Faculty member to "talk-back" on Broadway Aug. 22

Dr. Sharon Harrow has spent many years teaching students and making presentations at professional conferences, but on Aug. 22 she will face a new type of audience in a new venue — on Broadway.

Harrow, a professor of English who joined Shippensburg University in 2000, will give a “talk-back” at the end of the sold-out performance of “The Punishing Blow” at the Clurman Theatre on West 42nd Street in New York City. The invitation is the result of her expertise in 18th-century literature and sports, and her interest in the character in the play by Randy Cohen, a writer for the New York Times and an Emmy award winner.

Cohen’s play, according to the theatre’s website, is about a college professor arrested for drunken driving and an anti-Semitic rant who, as part of the case’s disposition, gives a lecture on a figure from a list of The 100 Most Influential Jews of All Time. The character chooses Daniel Mendoza, the 18th century British bare-knuckle boxing champion and father of “scientific boxing.”
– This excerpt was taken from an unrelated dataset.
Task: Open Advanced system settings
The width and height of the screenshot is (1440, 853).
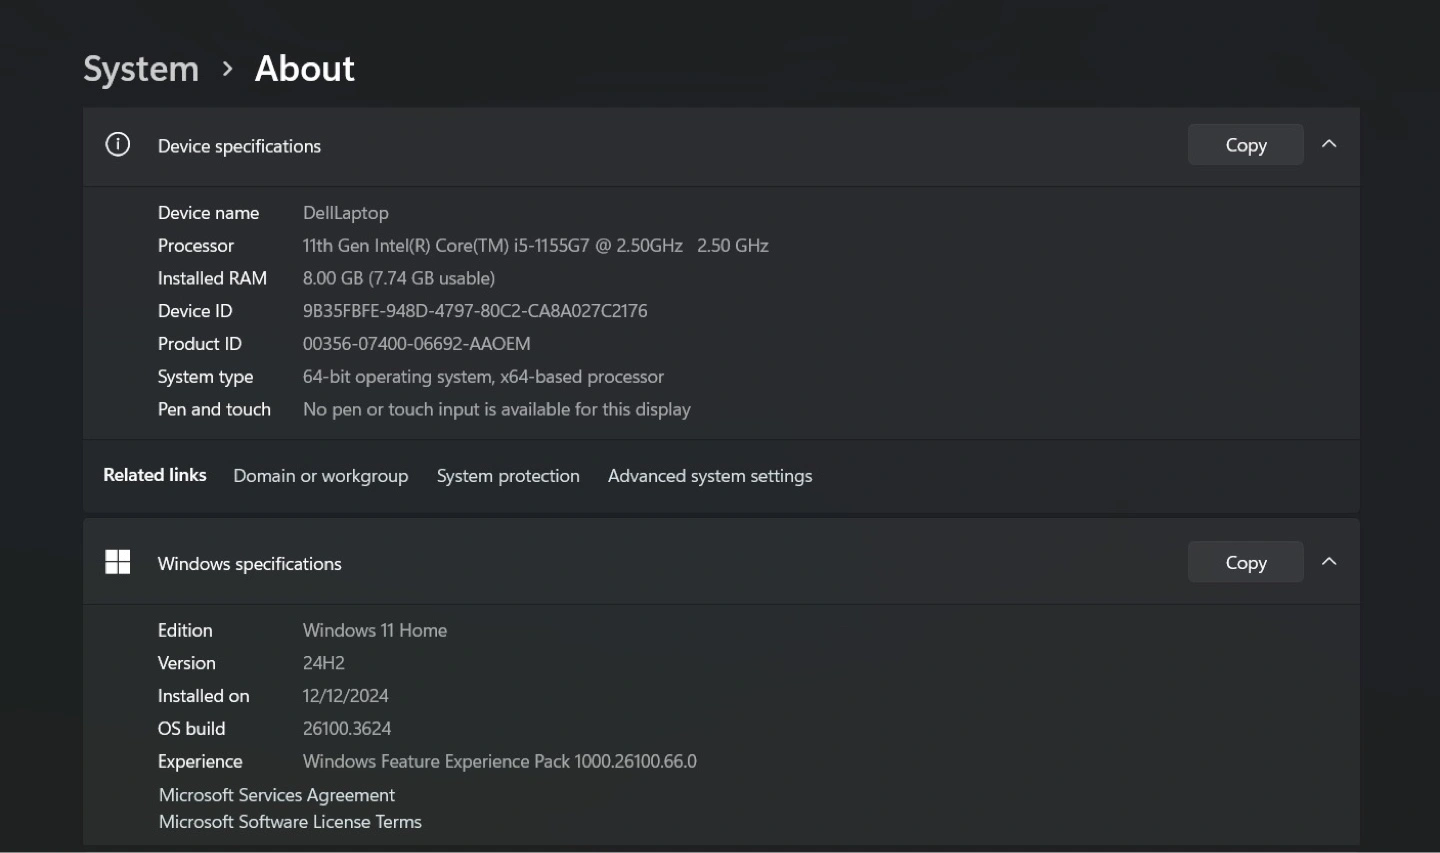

Harrow is working on a book on the literature and culture of sport in 18th Century Britain that includes information on Mendoza. Her book is Sporting Culture: The Literature and Culture of British Sport in the Long Eighteenth Century.

“I’ve been in touch with Randy for about a year,” Harrow said. “ We’ve been in conversation about some research and he e-mailed me to let me know about the play and asked me if I’d like to speak as an expert on 18th Century sports and literature.”
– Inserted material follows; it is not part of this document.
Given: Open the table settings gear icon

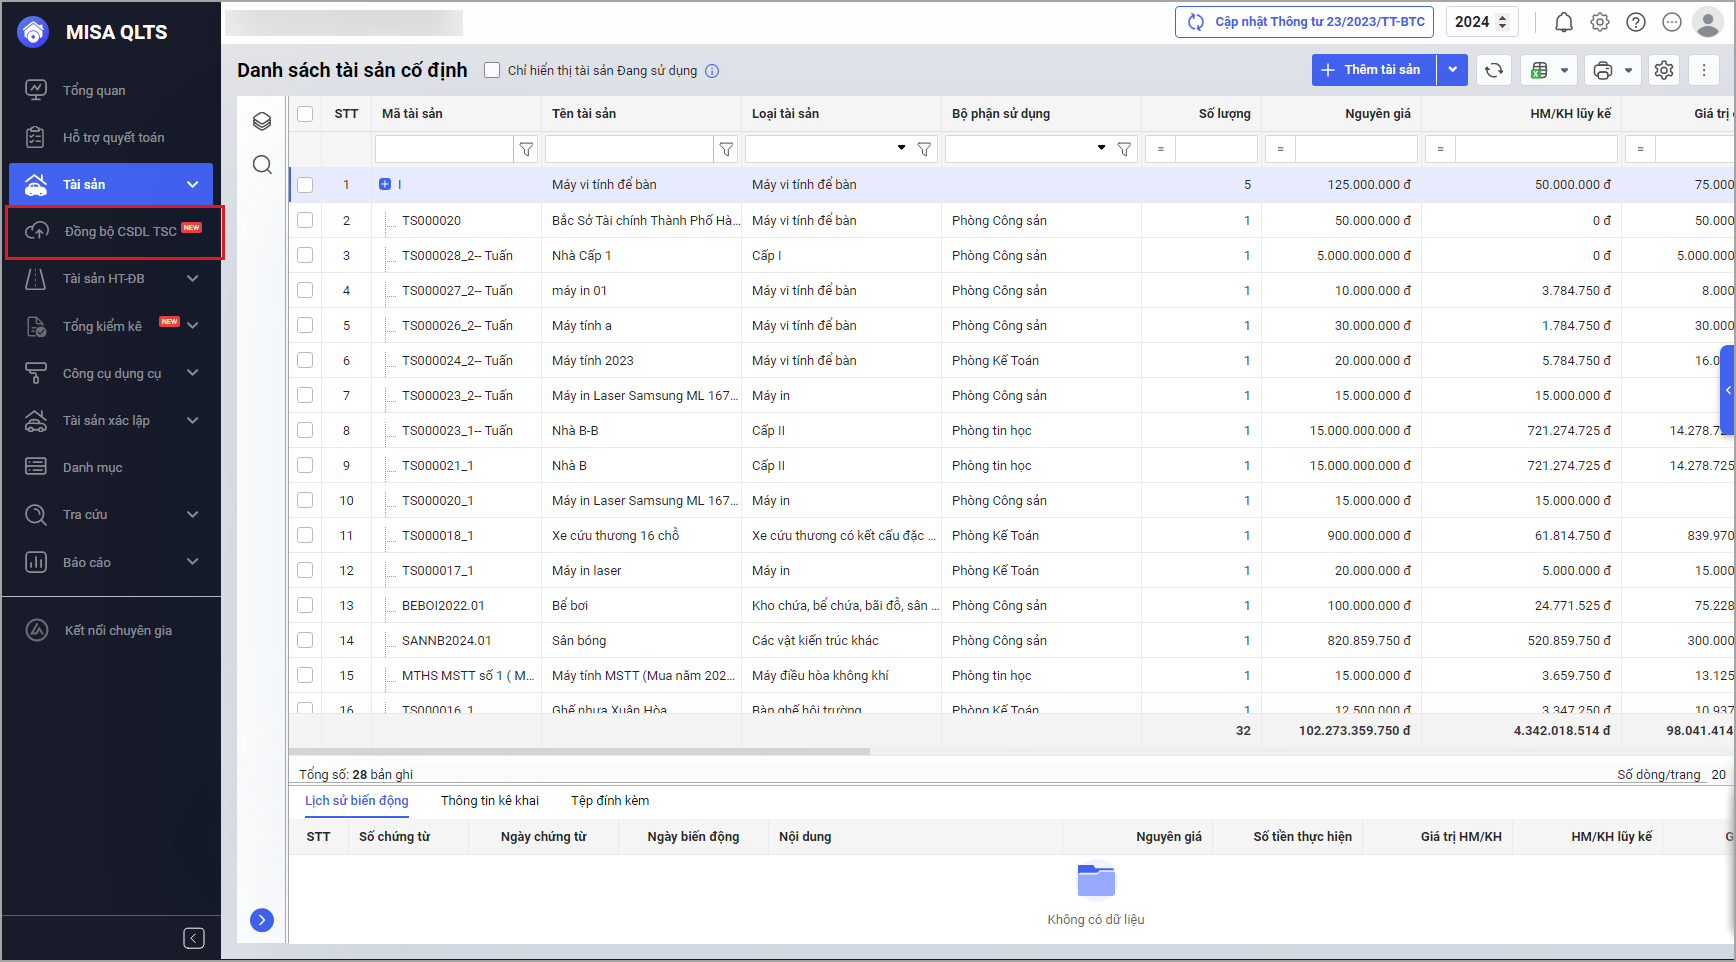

Harrow, who is at ease in front of her students and her colleagues at professional conferences, admits she is excited — and nervous — about her approximately 30-minute presentation followed by audience questions. In addition to her regular teaching duties, “in the past 15 years or so I’ve given maybe two to three or even more presentations each year at conferences, but I never thought I’d be on Broadway. I actually think I’m over-prepared. I just hope no one throws rotten tomatoes!”
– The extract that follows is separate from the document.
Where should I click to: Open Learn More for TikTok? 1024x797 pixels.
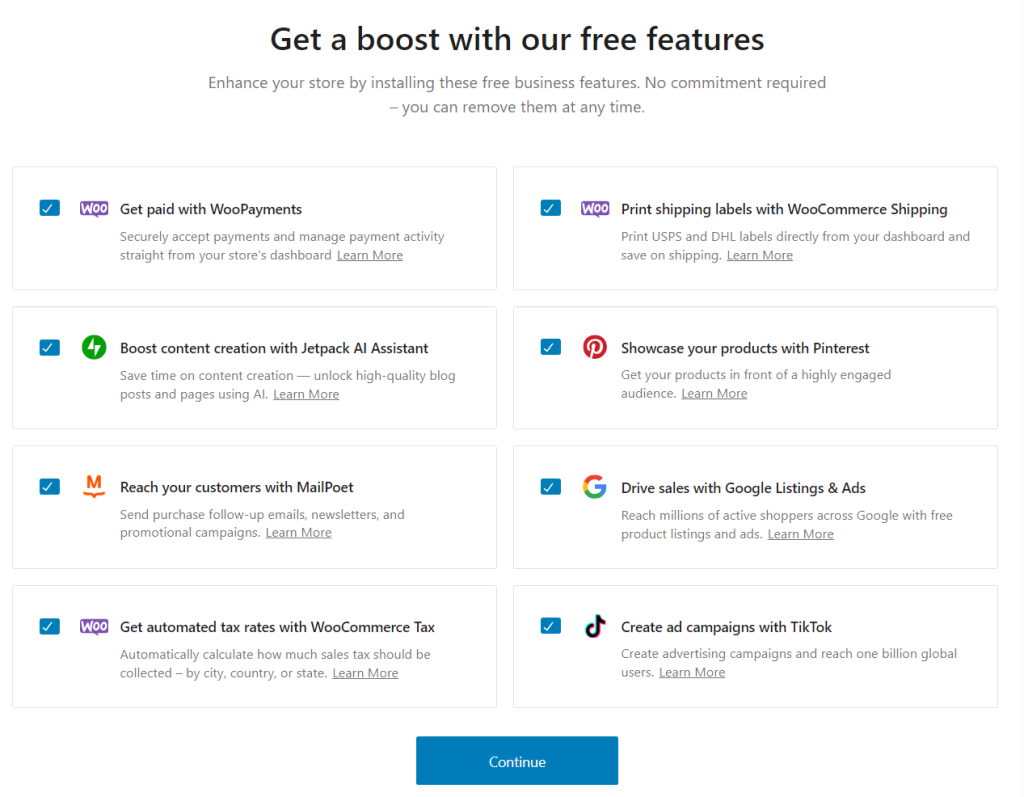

This will also be a bit different than her usual presentations. This one, she said, will be less scholarly and will try to provide the audience with more of the “good stories” they want to hear.

She also plans to incorporate the experience into her classes when the semester begins Aug. 30. “I teach the British literature survey course and I’ll be able to use to this engage the students and to help bring the course to life for them. This is kind of a gift that fell into my lap. I’ll also use it to help them think about the issues we have today and issues that we still deal with (such as anti-Semitism). We have famous people now who make similar comments (as the play’s main character) and I think this will resonate on a personal level for the students.”

It will also allow students in her interdisciplinary arts class this semester to see how such diverse areas as theatre, culture and sports were once merged. “Now,” she said,” we think of sports as by itself, separate from and theater but they were all interconnected and we can talk about how the media has merged today.”